Someone call Lou Dobbs

I usually don’t watch the Oscars because the spectacle of people kissing each others asses disagrees with me. However, something (my wife) made me turn on the TV last night, and I had the shocking experience of watching an award show dominated by (gasp!) foreigners!

The L.A. Times gives it the full treatment here. Pretty much everyone was from the savage lands outside our borders! Javier Bardem gave a speech in Spanish! Best actress went to a FRENCH woman! One guy who won in some category I don’t remember started his acceptance speech, “I don’t really speak English”!

That, and we’re maybe about to elect a president whose father is from Kenya and whose middle name is Hussein. Who says Americans are xenophobes?

Coming storm

People used to say Hugo Chávez was the next Fidel Castro, but these days he’s looking more and more like Manuel Noriega:

Chavez, a former soldier, repeated a claim that Colombia was planning to invade neighboring Venezuela and said he would soon test the firepower of Russian-built fighter jets.

“We don’t want to hurt anybody, but don’t make mistakes with us,” he said during an address to the country to mark nine years since he took office. “They would regret it for 100 years.”

No one is going to invade Venezuela because Chavez calls George W. Bush names. But threatening a neighboring country, messing around with narco-trafficking guerrillas, and stockpiling weapons - that’s a whole different story.

# SOURCE DATA:

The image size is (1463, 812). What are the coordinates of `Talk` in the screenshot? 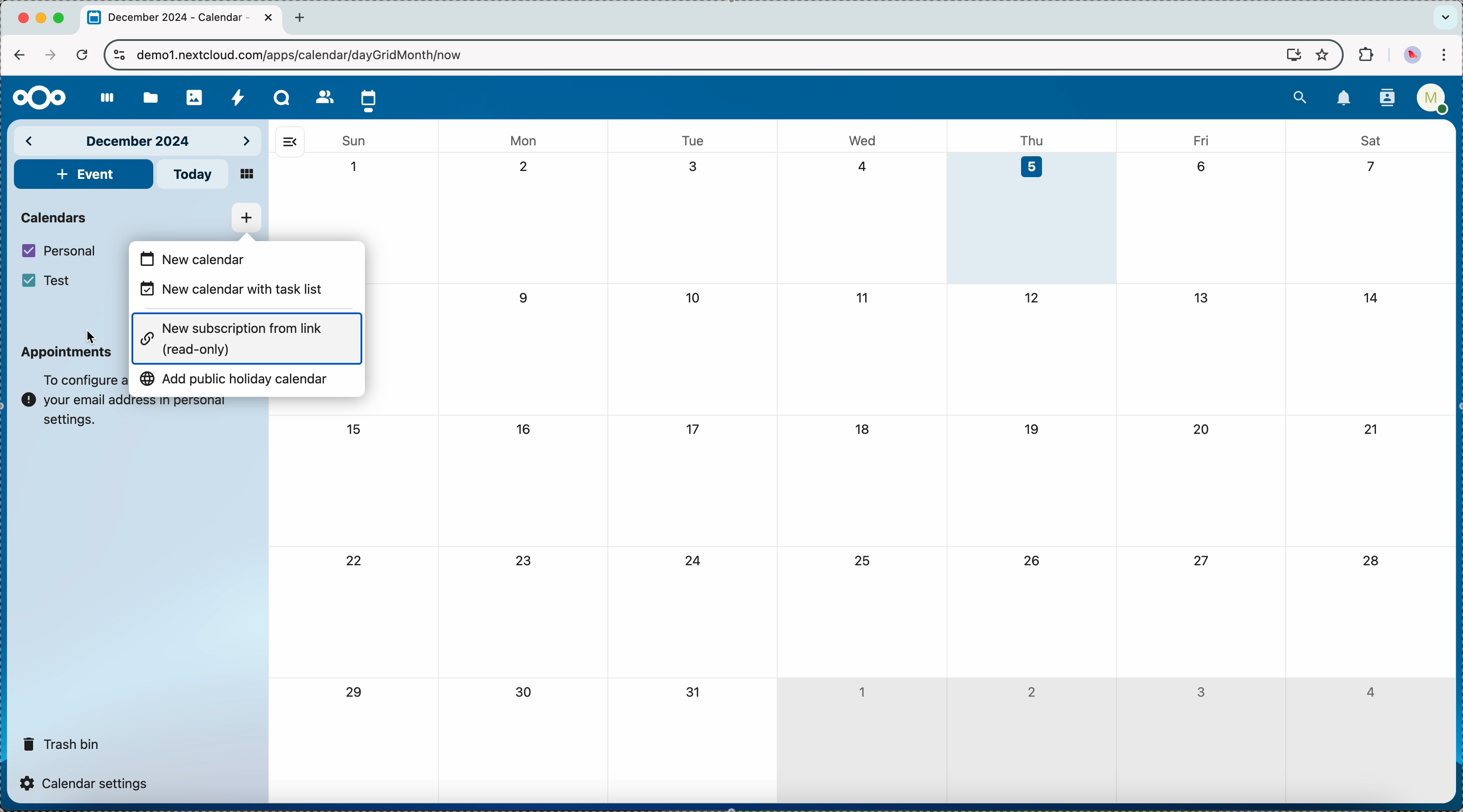 It's located at (282, 97).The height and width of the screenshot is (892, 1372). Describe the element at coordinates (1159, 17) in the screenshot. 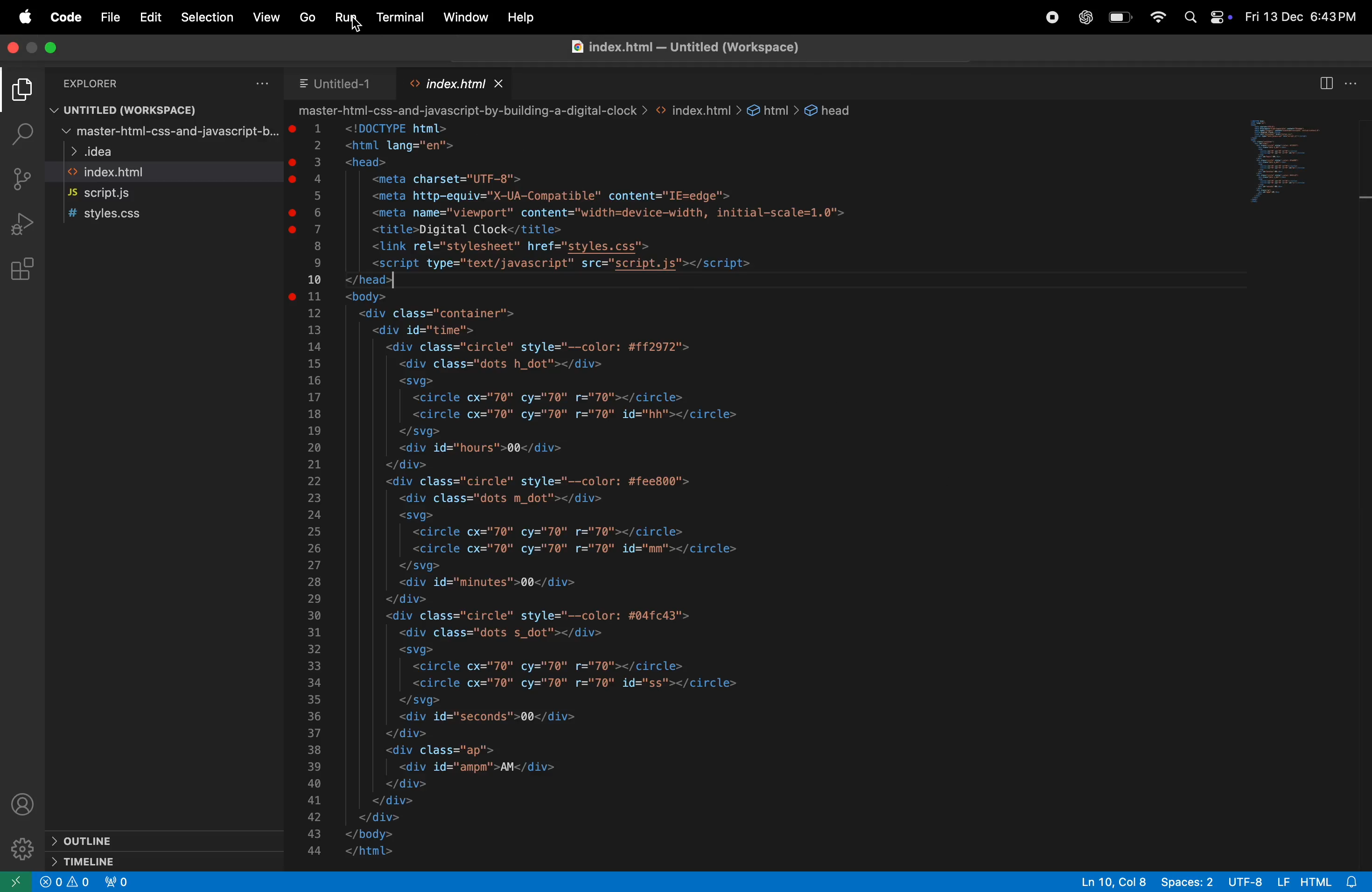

# BRIEF A:
Say whether each statement agrees with the blog post on the Oscars and Hugo Chávez, answering yes or no and quoting the deciding words from it. (i) The writer usually watches the Oscars. (ii) Best actress went to a French woman. (iii) Chávez said he would soon test the firepower of Russian-built fighter jets.
# BRIEF B:
Please carry on the blog post on the Oscars and Hugo Chávez, starting right after its final sentence.
The lines have no connection to the blog post on the Oscars and Hugo Chávez.

# FINAL ANSWER A:
(i) No: "I usually don’t watch the Oscars"
(ii) Yes: "Best actress went to a FRENCH woman!"
(iii) Yes: "said he would soon test the firepower of Russian-built fighter jets"

# FINAL ANSWER B:
I really can’t imagine the international community thinks he’s so entertaining anymore. The thing to keep in mind, however, is that he (like many military rulers before him) is creating an external conflict in order to divert attention from an internal one.

Even with oil at $90 a barrel, the state oil company appears to be having alarming cash-flow problems from years of mismanagement. At the same time, food shortages are such that people are getting in fights over milk (video).

This will end badly. The only question is, when.

Kids these days

I remember when I was a conservative attending Hillsdale College. Just budding, I was. We were conservatives, and we read Great Books and took rhetoric classes, and we told ourselves that we thought with our minds and would have none of the mushiness of the hated liberals, who were full of bad arguments and sundry sleaziness.

I’m no longer a conservative, in fact I’m not really anything. But sometimes I look back, look for that classic rhetoric that conservatives - in my day - prided themselves on, and I’m a little shocked. Was it always like this? Or did something change?

Take Jonah Goldberg. He’s come out with a book called - I’m serious here - Liberal Fascism. Just right there in the title, Goldberg has already made an association fallacy and more or less violated Godwin’s Law.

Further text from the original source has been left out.